Most scientific studies - even those with remarkable findings - have long had their wider appeal dimmed by unremarkable titles.
But as researchers - who mostly err on the side of cautious understatement - grow more alarmed by worsening climate change impacts including heatwaves, droughts and melting ice, an unfamiliar piece of punctuation is creeping into their work: the exclamation mark.
“SOS! Summer of smoke” reads the title of one study referenced in a flagship series of reports by the United Nations’ Intergovernmental Panel on Climate Change (IPCC) released this year. Another trumpets, “Too hot to help!”.

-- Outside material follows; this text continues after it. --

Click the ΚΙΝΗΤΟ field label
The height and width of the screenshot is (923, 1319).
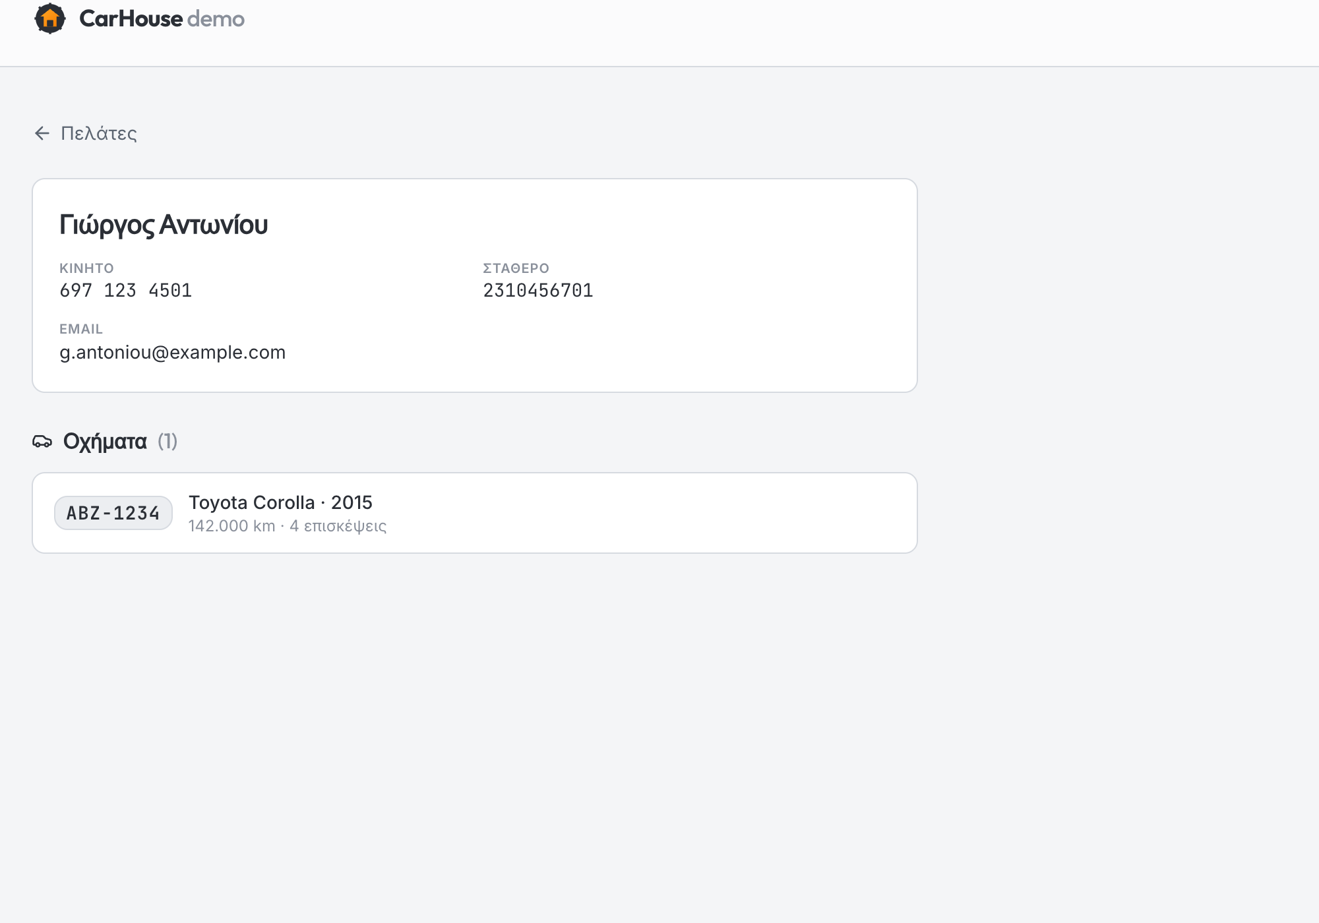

Climate protesters have long deployed the punctuation on banners urging “Climate Action Now!” or warning “There is no planet B!”.

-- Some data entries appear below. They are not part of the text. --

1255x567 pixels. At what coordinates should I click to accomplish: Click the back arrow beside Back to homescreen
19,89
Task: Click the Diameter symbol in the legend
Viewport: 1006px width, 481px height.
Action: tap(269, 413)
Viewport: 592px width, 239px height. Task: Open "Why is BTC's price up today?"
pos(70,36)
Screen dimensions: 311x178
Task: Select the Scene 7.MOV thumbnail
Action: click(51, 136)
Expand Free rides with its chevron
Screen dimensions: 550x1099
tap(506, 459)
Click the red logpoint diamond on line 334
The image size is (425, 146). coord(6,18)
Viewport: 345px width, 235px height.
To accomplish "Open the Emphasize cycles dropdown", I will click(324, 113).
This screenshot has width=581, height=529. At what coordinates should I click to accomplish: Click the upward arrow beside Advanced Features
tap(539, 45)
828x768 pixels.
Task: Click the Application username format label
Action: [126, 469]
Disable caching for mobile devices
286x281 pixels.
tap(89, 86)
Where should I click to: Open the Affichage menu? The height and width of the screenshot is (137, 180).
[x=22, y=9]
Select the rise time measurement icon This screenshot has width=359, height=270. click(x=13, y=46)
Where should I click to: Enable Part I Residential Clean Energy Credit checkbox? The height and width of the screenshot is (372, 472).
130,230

Activists hope that exclamation marks, by stirring visceral feelings to match scientific findings about the deteriorating state of the planet, can spur greater efforts to cut the greenhouse gas emissions heating it up.
“It’s about emotions – this affects all our lives,” said Nuala Gathercole Lam, a spokeswoman for the Extinction Rebellion (XR) activist group in Britain. But, she warned, “exclamation marks can seem like over-labouring” an already-clear message.
We are ramping up the rhetoric a bit because the situation is increasingly dramatic. Exclamation marks are increasingly appropriate.
John Hay, head of content, UN Climate Change
XR’s global website starts with the sober sentence: “This is an emergency”, followed by a lower section urging “Act Now!”.
Some researchers say the appearance of the exclamation point in scientific work reflects growing concern about rising temperatures among the wider public.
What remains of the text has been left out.